[Items from a data source]

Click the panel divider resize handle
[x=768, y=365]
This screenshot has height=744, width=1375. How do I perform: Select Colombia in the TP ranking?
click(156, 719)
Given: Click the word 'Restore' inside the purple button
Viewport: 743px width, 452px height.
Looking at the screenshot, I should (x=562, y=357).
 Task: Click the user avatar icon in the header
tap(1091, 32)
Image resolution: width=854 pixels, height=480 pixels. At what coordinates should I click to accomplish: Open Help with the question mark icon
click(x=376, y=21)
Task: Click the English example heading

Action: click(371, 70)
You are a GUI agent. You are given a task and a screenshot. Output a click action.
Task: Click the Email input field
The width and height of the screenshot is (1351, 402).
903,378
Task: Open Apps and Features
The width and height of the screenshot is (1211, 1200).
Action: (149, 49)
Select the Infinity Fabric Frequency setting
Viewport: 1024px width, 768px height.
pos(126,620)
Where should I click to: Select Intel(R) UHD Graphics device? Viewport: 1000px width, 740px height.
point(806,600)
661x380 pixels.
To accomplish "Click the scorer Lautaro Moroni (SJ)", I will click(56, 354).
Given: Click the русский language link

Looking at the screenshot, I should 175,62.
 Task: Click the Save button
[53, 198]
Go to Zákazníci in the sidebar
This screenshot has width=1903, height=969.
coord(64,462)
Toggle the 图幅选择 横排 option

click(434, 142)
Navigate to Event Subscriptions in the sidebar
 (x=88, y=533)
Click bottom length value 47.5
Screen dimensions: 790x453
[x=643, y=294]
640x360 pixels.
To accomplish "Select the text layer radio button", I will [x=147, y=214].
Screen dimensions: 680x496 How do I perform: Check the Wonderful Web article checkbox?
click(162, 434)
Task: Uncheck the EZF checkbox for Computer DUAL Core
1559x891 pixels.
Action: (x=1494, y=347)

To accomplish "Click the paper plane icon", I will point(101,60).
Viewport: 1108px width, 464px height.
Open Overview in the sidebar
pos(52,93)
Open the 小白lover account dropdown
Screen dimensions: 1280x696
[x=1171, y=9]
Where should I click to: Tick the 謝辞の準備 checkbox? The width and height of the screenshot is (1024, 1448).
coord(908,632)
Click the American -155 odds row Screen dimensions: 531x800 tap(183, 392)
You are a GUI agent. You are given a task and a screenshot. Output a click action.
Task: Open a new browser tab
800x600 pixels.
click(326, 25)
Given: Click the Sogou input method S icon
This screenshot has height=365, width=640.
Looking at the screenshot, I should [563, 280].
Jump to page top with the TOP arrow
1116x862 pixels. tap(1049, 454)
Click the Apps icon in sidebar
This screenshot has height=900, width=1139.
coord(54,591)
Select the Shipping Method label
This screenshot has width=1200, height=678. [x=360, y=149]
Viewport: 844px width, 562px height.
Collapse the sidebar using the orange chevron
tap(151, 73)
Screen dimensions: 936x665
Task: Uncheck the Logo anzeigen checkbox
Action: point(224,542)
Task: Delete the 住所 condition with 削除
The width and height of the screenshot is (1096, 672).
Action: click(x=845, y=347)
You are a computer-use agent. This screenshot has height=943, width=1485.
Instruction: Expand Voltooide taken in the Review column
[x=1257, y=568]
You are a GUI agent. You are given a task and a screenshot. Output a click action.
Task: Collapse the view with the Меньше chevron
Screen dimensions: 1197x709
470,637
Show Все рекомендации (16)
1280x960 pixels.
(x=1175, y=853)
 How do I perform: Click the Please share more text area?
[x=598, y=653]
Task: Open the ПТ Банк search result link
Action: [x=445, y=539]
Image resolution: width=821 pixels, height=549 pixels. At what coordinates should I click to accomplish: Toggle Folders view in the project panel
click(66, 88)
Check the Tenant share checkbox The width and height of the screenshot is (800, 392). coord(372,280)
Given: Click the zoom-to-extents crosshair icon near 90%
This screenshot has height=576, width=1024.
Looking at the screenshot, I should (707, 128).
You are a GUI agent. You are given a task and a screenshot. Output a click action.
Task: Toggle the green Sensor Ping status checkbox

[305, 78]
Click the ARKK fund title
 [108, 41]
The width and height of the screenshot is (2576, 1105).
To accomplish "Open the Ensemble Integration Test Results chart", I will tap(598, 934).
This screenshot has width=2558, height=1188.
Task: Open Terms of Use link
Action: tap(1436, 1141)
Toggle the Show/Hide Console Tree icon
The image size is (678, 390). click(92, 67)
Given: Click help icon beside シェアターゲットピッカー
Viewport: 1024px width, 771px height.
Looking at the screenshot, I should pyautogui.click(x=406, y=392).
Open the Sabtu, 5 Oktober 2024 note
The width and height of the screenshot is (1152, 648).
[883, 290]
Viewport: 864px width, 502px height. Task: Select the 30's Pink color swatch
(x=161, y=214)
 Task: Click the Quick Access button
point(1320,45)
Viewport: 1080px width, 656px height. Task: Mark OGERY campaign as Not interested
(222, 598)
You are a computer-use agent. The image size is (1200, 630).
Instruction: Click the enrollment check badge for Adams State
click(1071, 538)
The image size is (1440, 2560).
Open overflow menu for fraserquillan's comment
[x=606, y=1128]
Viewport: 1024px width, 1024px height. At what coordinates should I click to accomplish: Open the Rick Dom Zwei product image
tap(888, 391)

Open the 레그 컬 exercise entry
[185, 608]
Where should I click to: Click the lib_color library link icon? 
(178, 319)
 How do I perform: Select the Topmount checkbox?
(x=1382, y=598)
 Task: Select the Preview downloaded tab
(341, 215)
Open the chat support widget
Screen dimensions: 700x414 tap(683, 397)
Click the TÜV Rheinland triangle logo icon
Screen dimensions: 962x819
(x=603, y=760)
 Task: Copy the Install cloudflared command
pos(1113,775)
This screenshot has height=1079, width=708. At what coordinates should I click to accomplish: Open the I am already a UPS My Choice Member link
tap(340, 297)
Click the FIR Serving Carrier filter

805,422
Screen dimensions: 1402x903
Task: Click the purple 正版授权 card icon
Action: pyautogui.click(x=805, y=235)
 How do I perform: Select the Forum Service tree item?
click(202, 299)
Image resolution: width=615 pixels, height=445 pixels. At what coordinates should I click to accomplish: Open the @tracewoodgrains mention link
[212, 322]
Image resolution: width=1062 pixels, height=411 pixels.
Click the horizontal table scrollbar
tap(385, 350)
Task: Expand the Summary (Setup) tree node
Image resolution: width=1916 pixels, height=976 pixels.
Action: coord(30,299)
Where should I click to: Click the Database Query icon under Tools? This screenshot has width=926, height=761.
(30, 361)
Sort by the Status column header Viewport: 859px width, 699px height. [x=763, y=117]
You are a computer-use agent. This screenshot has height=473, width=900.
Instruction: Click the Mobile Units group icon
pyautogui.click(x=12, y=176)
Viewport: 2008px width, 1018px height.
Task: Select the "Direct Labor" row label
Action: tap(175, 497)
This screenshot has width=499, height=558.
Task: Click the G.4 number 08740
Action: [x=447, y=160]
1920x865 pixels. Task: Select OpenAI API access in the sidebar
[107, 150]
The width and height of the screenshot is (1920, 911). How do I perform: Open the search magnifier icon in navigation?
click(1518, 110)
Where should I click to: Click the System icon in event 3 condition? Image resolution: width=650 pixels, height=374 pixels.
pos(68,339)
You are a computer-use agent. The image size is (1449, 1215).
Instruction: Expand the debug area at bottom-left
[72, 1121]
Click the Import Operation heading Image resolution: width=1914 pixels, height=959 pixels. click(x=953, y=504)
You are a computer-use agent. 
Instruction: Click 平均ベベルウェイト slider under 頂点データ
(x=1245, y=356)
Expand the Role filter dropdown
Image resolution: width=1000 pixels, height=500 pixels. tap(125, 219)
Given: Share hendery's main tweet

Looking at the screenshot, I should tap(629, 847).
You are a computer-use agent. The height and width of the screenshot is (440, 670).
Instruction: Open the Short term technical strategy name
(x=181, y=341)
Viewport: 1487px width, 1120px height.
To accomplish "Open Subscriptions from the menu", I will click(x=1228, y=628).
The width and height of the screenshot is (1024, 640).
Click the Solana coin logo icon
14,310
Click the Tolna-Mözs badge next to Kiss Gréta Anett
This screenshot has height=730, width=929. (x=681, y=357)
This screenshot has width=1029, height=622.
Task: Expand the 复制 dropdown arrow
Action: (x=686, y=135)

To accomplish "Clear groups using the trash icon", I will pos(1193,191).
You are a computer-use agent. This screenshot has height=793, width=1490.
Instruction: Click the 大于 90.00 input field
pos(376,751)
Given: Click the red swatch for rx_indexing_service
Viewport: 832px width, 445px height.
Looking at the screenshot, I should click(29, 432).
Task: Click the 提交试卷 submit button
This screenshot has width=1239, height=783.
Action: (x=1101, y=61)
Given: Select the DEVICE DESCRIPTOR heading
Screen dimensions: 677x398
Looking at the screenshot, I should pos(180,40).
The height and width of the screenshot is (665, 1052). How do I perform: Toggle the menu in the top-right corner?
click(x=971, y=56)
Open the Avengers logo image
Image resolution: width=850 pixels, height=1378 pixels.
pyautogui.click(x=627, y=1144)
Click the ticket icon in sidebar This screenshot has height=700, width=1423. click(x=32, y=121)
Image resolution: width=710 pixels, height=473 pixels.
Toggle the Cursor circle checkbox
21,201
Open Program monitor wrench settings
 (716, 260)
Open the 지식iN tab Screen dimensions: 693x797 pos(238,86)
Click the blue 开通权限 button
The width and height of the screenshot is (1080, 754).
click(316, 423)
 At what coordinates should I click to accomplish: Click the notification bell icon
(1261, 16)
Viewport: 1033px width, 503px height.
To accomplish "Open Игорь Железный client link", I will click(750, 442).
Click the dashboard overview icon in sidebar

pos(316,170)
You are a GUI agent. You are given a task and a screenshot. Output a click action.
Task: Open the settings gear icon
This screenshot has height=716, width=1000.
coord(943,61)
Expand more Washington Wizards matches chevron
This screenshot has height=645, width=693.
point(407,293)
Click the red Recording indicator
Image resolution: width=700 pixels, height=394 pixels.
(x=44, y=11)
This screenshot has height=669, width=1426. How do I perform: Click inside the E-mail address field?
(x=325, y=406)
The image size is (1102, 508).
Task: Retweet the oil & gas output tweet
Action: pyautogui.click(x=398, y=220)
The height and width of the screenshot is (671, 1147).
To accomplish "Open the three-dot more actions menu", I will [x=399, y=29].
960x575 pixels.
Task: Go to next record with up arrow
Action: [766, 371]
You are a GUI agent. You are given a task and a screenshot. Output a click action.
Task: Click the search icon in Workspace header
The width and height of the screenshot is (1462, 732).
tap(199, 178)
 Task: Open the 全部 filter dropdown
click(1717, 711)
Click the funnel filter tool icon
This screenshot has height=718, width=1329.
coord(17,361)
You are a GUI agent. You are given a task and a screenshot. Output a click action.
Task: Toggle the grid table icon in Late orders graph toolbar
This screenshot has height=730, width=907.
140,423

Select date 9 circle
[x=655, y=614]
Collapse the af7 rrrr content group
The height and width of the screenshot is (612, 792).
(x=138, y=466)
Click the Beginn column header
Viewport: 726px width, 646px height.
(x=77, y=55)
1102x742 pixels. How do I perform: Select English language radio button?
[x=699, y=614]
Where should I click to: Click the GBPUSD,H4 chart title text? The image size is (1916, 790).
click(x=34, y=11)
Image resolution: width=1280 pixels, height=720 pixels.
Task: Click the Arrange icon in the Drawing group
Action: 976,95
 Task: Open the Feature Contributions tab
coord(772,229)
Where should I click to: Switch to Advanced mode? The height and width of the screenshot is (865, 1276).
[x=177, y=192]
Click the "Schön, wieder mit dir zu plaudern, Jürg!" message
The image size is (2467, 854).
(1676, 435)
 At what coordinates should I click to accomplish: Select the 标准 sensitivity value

_Task instructions:_
Both the line containing "Screen dimensions: 680x496" and the line containing "Open the 小白lover account dropdown" belong in the answer. Print them and every line above that falls between them exactly, and no others.

_Written solution:_
Screen dimensions: 680x496 How do I perform: Check the Wonderful Web article checkbox?
click(162, 434)
Task: Uncheck the EZF checkbox for Computer DUAL Core
1559x891 pixels.
Action: (x=1494, y=347)

To accomplish "Click the paper plane icon", I will point(101,60).
Viewport: 1108px width, 464px height.
Open Overview in the sidebar
pos(52,93)
Open the 小白lover account dropdown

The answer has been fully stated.